The street was laid out in 1768. Gustavus Hume built one of the corner houses demolished in 1969. Other developers included Timothy Turner, John Ensor, Nicholas Tench and John Meares.

In June 1969, one of the earliest battles to preserve Georgian Dublin took place at the corner of the street and St Stephen's Green. An attempt by property developer Green Property to demolish a number of Georgian houses hit the national headlines, and became a cause célèbre.

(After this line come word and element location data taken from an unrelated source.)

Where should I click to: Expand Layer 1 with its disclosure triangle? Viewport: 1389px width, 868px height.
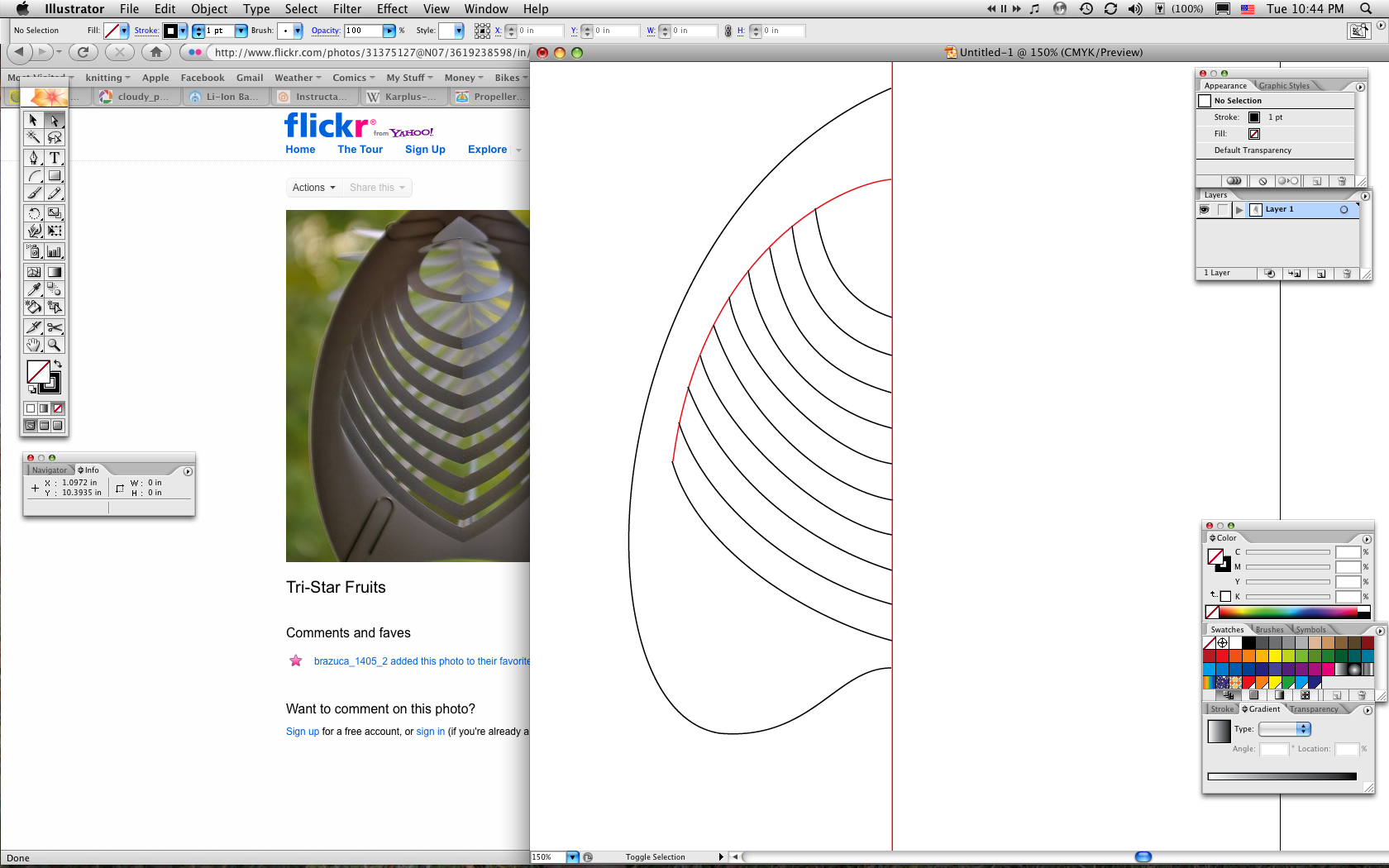click(x=1239, y=210)
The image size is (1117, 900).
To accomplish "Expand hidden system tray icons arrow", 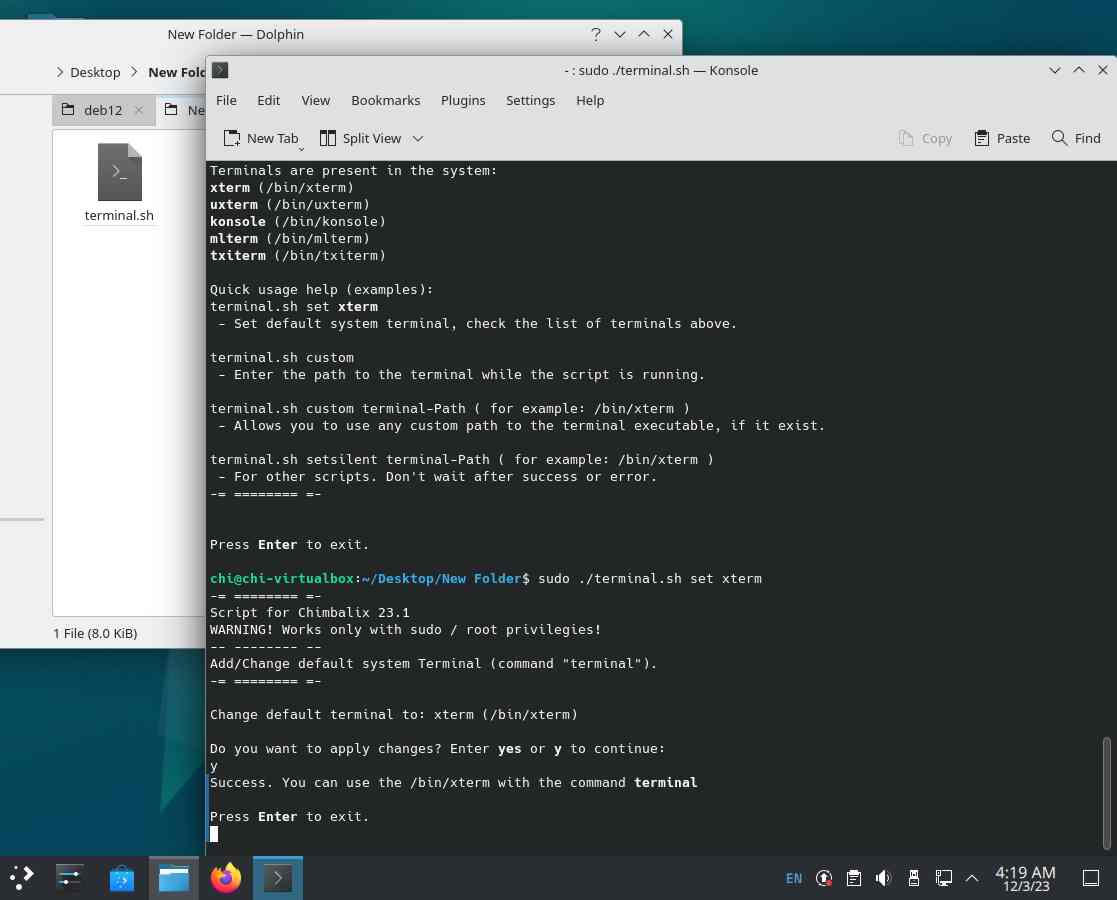I will (971, 878).
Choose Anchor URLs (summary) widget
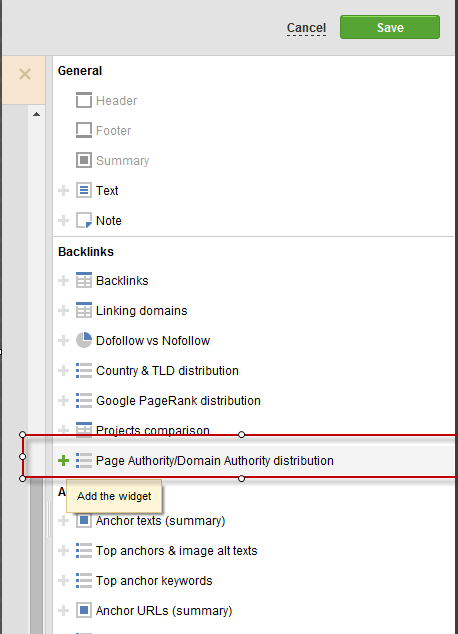This screenshot has width=458, height=634. (x=164, y=611)
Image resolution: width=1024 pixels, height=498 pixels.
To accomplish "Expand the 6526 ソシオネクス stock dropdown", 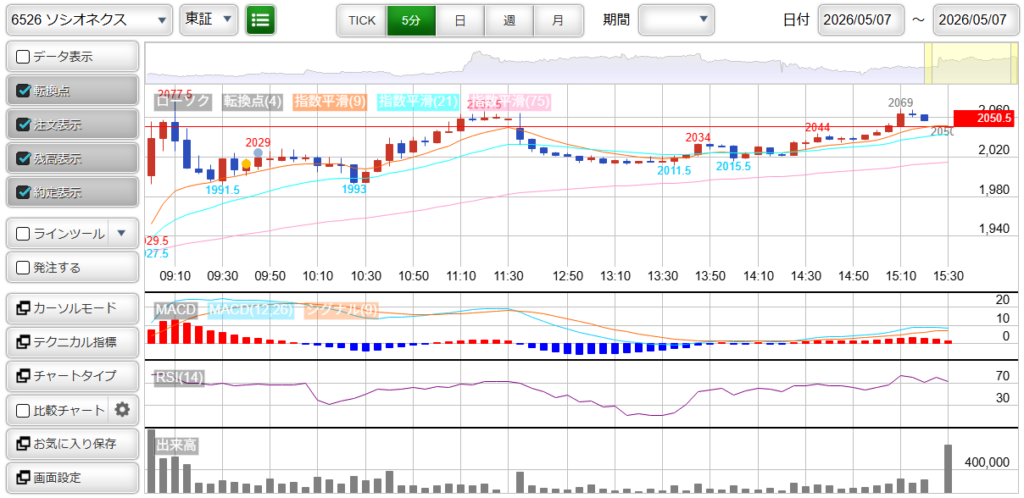I will [x=89, y=20].
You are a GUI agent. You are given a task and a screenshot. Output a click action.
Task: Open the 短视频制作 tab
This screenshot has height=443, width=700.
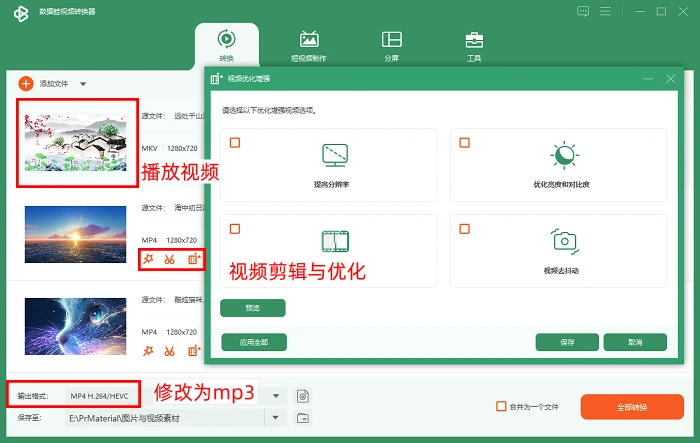(x=309, y=46)
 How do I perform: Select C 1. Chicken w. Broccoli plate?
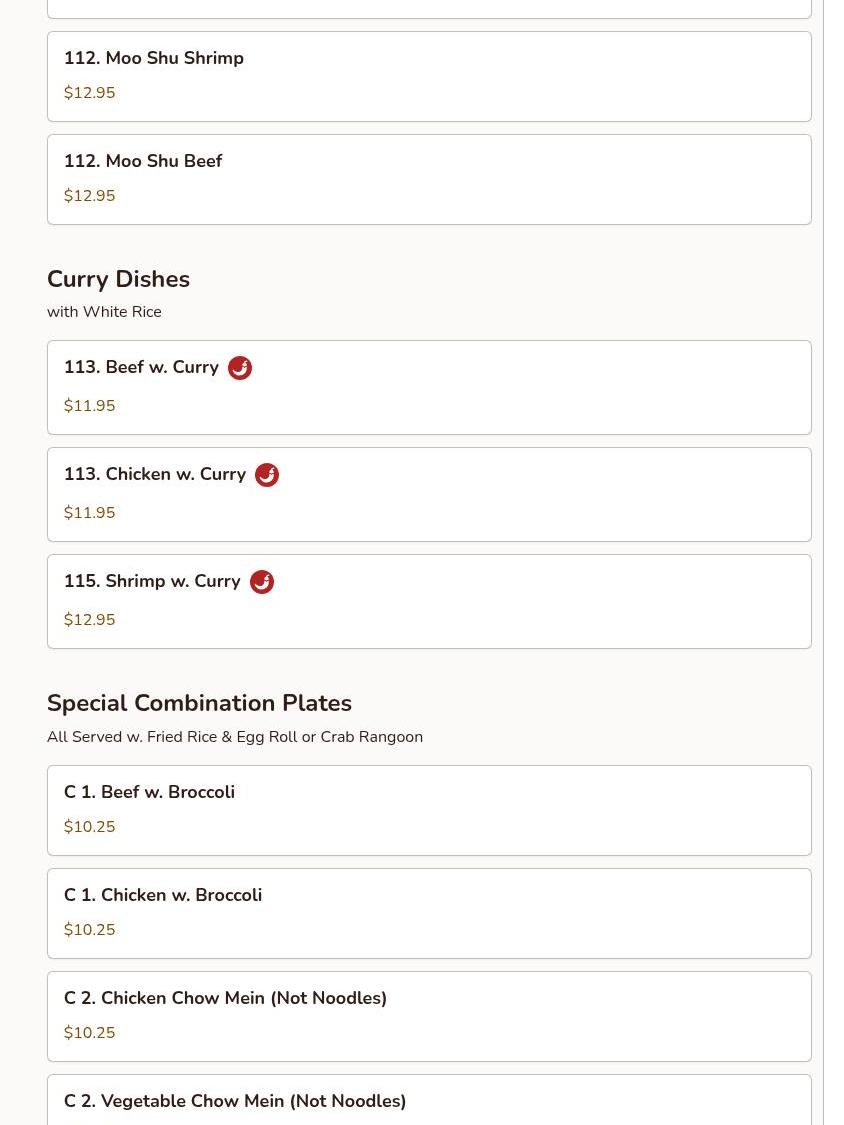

The Minister for Local Government, Kevin Boland, had overridden the decision of Dublin Corporation, and given permission for the demolition. The buildings were then occupied by students, in an effort to prevent their destruction. However, a crew of demolition men entered the buildings during the night and destroyed the roofs and interiors. That afternoon 1,000 protesters were joined by Garret FitzGerald, Senator Mary Bourke (later Mary Robinson), Deirdre Kelly, Noel Browne and Justin Keating and others to prevent the destruction. Though the original buildings were lost, the developer ended up building Georgian pastiche buildings on the site, but further destruction of the street was likely prevented.

==Backstreet abortion centre==
In the 1950s an apartment in the street served as the workplace of backstreet abortionist Mamie Cadden. The death of one of her patients from an air embolism in the heart in 1951, whose body Cadden left outside on the street, did not put an end to her activities as there was not sufficient evidence to connect her to the death. Five years later one of her patients, Helen O'Reilly, died of an air embolism during a procedure to abort a fetus in the fifth month. When her body was found on the pavement in Hume Street, Cadden was arrested and tried for murder. She was sentenced to death by hanging in 1956, but this was commuted to life imprisonment after public appeals for clemency and due to the unintentional nature of Helen O'Reilly's death.